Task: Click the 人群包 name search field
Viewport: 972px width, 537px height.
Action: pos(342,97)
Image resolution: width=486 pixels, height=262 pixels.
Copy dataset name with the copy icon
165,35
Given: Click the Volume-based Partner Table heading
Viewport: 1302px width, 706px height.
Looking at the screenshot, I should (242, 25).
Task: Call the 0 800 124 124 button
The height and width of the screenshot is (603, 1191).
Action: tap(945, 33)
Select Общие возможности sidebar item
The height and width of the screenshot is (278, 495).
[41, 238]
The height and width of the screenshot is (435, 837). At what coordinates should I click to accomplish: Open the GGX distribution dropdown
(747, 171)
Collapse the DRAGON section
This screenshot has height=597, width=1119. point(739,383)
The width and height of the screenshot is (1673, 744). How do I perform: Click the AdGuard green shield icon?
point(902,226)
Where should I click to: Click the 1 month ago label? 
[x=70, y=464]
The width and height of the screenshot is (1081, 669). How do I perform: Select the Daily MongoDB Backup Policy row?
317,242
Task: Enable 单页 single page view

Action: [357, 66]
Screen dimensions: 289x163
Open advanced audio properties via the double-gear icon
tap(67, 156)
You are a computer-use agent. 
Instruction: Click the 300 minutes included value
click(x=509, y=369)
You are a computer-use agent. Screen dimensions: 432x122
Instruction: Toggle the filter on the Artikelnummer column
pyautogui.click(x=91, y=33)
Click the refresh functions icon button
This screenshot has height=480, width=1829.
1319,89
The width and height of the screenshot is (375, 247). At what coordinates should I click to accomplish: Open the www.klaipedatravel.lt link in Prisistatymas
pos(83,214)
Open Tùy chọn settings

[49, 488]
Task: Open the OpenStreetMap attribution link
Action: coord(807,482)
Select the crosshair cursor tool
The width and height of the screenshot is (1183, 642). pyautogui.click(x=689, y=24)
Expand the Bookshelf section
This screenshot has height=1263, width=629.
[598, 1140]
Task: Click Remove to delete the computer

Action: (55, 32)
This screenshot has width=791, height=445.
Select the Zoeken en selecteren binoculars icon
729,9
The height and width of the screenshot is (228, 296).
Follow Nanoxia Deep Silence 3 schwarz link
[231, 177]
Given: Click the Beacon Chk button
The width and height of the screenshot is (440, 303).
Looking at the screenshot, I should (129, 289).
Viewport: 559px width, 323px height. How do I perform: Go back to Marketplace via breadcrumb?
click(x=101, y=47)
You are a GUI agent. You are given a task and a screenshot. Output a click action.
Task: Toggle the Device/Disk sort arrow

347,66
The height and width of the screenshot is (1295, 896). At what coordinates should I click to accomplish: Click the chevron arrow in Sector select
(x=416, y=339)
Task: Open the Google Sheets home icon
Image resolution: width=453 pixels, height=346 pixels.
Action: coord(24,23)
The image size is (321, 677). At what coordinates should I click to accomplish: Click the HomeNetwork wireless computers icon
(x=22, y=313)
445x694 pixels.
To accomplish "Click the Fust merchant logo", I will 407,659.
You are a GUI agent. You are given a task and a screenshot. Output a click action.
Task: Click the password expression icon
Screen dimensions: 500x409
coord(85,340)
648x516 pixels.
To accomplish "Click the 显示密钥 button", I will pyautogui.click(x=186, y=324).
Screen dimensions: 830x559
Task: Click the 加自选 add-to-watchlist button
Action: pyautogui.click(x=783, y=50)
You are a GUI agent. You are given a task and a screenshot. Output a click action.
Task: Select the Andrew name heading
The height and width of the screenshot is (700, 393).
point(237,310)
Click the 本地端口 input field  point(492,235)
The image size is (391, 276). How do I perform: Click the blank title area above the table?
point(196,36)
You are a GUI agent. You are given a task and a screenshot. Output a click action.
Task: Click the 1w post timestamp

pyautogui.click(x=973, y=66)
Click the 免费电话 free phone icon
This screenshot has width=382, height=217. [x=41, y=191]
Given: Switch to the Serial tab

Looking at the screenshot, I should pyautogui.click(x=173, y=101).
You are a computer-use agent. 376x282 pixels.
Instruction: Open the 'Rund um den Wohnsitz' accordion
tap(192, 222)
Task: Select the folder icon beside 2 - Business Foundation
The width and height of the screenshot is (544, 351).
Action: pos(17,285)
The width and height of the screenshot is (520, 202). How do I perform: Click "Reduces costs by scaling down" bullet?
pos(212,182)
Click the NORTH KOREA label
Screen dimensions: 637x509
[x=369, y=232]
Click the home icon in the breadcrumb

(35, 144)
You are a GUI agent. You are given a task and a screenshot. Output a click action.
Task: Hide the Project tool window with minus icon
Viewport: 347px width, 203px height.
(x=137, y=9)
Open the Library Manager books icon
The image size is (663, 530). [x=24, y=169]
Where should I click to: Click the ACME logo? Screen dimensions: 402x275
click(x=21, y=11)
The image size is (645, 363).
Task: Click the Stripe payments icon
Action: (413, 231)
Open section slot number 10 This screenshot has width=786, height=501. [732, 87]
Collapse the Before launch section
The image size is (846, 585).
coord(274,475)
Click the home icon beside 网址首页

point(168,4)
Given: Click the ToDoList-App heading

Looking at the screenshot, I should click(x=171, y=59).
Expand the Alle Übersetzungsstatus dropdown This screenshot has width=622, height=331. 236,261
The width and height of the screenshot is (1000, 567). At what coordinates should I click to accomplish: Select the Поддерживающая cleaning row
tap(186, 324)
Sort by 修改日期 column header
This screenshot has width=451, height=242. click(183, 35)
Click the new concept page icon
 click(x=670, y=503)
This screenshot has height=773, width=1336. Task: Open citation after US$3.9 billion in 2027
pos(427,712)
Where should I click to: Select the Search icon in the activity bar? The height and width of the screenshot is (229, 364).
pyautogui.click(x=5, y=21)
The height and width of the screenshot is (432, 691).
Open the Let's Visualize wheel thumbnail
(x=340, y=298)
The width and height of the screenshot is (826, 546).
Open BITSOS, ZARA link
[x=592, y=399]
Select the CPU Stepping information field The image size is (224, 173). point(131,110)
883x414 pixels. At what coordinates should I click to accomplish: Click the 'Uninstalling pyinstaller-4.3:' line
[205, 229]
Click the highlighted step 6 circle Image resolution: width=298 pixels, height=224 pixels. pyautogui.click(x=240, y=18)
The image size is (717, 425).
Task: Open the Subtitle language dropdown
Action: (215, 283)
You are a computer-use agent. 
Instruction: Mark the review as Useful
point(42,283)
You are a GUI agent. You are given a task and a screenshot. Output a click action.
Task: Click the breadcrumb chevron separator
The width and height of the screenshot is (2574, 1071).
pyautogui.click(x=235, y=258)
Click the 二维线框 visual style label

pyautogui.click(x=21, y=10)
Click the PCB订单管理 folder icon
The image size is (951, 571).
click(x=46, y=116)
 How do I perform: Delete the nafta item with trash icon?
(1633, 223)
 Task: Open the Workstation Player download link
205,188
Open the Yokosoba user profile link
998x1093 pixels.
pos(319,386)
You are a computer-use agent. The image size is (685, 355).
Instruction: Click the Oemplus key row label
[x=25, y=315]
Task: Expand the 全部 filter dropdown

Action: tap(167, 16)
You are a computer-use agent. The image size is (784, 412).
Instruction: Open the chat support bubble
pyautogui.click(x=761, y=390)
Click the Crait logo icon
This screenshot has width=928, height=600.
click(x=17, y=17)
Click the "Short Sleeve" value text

************

### PROMPT:
Would you return each entry exactly as it reads?

### ANSWER TO THE EXERCISE:
Task: Click the 人群包 name search field
Viewport: 972px width, 537px height.
Action: pos(342,97)
Image resolution: width=486 pixels, height=262 pixels.
Copy dataset name with the copy icon
165,35
Given: Click the Volume-based Partner Table heading
Viewport: 1302px width, 706px height.
Looking at the screenshot, I should (242, 25).
Task: Call the 0 800 124 124 button
The height and width of the screenshot is (603, 1191).
Action: tap(945, 33)
Select Общие возможности sidebar item
The height and width of the screenshot is (278, 495).
[41, 238]
The height and width of the screenshot is (435, 837). At what coordinates should I click to accomplish: Open the GGX distribution dropdown
(747, 171)
Collapse the DRAGON section
This screenshot has height=597, width=1119. point(739,383)
The width and height of the screenshot is (1673, 744). How do I perform: Click the AdGuard green shield icon?
point(902,226)
Where should I click to: Click the 1 month ago label? 
[x=70, y=464]
The width and height of the screenshot is (1081, 669). How do I perform: Select the Daily MongoDB Backup Policy row?
317,242
Task: Enable 单页 single page view

Action: [357, 66]
Screen dimensions: 289x163
Open advanced audio properties via the double-gear icon
tap(67, 156)
You are a computer-use agent. 
Instruction: Click the 300 minutes included value
click(x=509, y=369)
You are a computer-use agent. Screen dimensions: 432x122
Instruction: Toggle the filter on the Artikelnummer column
pyautogui.click(x=91, y=33)
Click the refresh functions icon button
This screenshot has height=480, width=1829.
1319,89
The width and height of the screenshot is (375, 247). At what coordinates should I click to accomplish: Open the www.klaipedatravel.lt link in Prisistatymas
pos(83,214)
Open Tùy chọn settings

[49, 488]
Task: Open the OpenStreetMap attribution link
Action: coord(807,482)
Select the crosshair cursor tool
The width and height of the screenshot is (1183, 642). pyautogui.click(x=689, y=24)
Expand the Bookshelf section
This screenshot has height=1263, width=629.
[598, 1140]
Task: Click Remove to delete the computer

Action: (55, 32)
This screenshot has width=791, height=445.
Select the Zoeken en selecteren binoculars icon
729,9
The height and width of the screenshot is (228, 296).
Follow Nanoxia Deep Silence 3 schwarz link
[231, 177]
Given: Click the Beacon Chk button
The width and height of the screenshot is (440, 303).
Looking at the screenshot, I should (129, 289).
Viewport: 559px width, 323px height. How do I perform: Go back to Marketplace via breadcrumb?
click(x=101, y=47)
You are a GUI agent. You are given a task and a screenshot. Output a click action.
Task: Toggle the Device/Disk sort arrow

347,66
The height and width of the screenshot is (1295, 896). At what coordinates should I click to accomplish: Click the chevron arrow in Sector select
(x=416, y=339)
Task: Open the Google Sheets home icon
Image resolution: width=453 pixels, height=346 pixels.
Action: coord(24,23)
The image size is (321, 677). At what coordinates should I click to accomplish: Click the HomeNetwork wireless computers icon
(x=22, y=313)
445x694 pixels.
To accomplish "Click the Fust merchant logo", I will 407,659.
You are a GUI agent. You are given a task and a screenshot. Output a click action.
Task: Click the password expression icon
Screen dimensions: 500x409
coord(85,340)
648x516 pixels.
To accomplish "Click the 显示密钥 button", I will pyautogui.click(x=186, y=324).
Screen dimensions: 830x559
Task: Click the 加自选 add-to-watchlist button
Action: pyautogui.click(x=783, y=50)
You are a GUI agent. You are given a task and a screenshot. Output a click action.
Task: Select the Andrew name heading
The height and width of the screenshot is (700, 393).
point(237,310)
Click the 本地端口 input field  point(492,235)
The image size is (391, 276). How do I perform: Click the blank title area above the table?
point(196,36)
You are a GUI agent. You are given a task and a screenshot. Output a click action.
Task: Click the 1w post timestamp

pyautogui.click(x=973, y=66)
Click the 免费电话 free phone icon
This screenshot has width=382, height=217. [x=41, y=191]
Given: Switch to the Serial tab

Looking at the screenshot, I should pyautogui.click(x=173, y=101).
You are a computer-use agent. 376x282 pixels.
Instruction: Open the 'Rund um den Wohnsitz' accordion
tap(192, 222)
Task: Select the folder icon beside 2 - Business Foundation
The width and height of the screenshot is (544, 351).
Action: pos(17,285)
The width and height of the screenshot is (520, 202). How do I perform: Click "Reduces costs by scaling down" bullet?
pos(212,182)
Click the NORTH KOREA label
Screen dimensions: 637x509
[x=369, y=232]
Click the home icon in the breadcrumb

(35, 144)
You are a GUI agent. You are given a task and a screenshot. Output a click action.
Task: Hide the Project tool window with minus icon
Viewport: 347px width, 203px height.
(x=137, y=9)
Open the Library Manager books icon
The image size is (663, 530). [x=24, y=169]
Where should I click to: Click the ACME logo? Screen dimensions: 402x275
click(x=21, y=11)
The image size is (645, 363).
Task: Click the Stripe payments icon
Action: (413, 231)
Open section slot number 10 This screenshot has width=786, height=501. [732, 87]
Collapse the Before launch section
The image size is (846, 585).
coord(274,475)
Click the home icon beside 网址首页

point(168,4)
Given: Click the ToDoList-App heading

Looking at the screenshot, I should click(x=171, y=59).
Expand the Alle Übersetzungsstatus dropdown This screenshot has width=622, height=331. 236,261
The width and height of the screenshot is (1000, 567). At what coordinates should I click to accomplish: Select the Поддерживающая cleaning row
tap(186, 324)
Sort by 修改日期 column header
This screenshot has width=451, height=242. click(183, 35)
Click the new concept page icon
 click(x=670, y=503)
This screenshot has height=773, width=1336. Task: Open citation after US$3.9 billion in 2027
pos(427,712)
Where should I click to: Select the Search icon in the activity bar? The height and width of the screenshot is (229, 364).
pyautogui.click(x=5, y=21)
The height and width of the screenshot is (432, 691).
Open the Let's Visualize wheel thumbnail
(x=340, y=298)
The width and height of the screenshot is (826, 546).
Open BITSOS, ZARA link
[x=592, y=399]
Select the CPU Stepping information field The image size is (224, 173). point(131,110)
883x414 pixels. At what coordinates should I click to accomplish: Click the 'Uninstalling pyinstaller-4.3:' line
[205, 229]
Click the highlighted step 6 circle Image resolution: width=298 pixels, height=224 pixels. pyautogui.click(x=240, y=18)
The image size is (717, 425).
Task: Open the Subtitle language dropdown
Action: (215, 283)
You are a computer-use agent. 
Instruction: Mark the review as Useful
point(42,283)
You are a GUI agent. You are given a task and a screenshot. Output a click action.
Task: Click the breadcrumb chevron separator
The width and height of the screenshot is (2574, 1071).
pyautogui.click(x=235, y=258)
Click the 二维线框 visual style label

pyautogui.click(x=21, y=10)
Click the PCB订单管理 folder icon
The image size is (951, 571).
click(x=46, y=116)
 How do I perform: Delete the nafta item with trash icon?
(1633, 223)
 Task: Open the Workstation Player download link
205,188
Open the Yokosoba user profile link
998x1093 pixels.
pos(319,386)
You are a computer-use agent. The image size is (685, 355).
Instruction: Click the Oemplus key row label
[x=25, y=315]
Task: Expand the 全部 filter dropdown

Action: tap(167, 16)
You are a computer-use agent. The image size is (784, 412).
Instruction: Open the chat support bubble
pyautogui.click(x=761, y=390)
Click the Crait logo icon
This screenshot has width=928, height=600.
click(x=17, y=17)
Click the "Short Sleeve" value text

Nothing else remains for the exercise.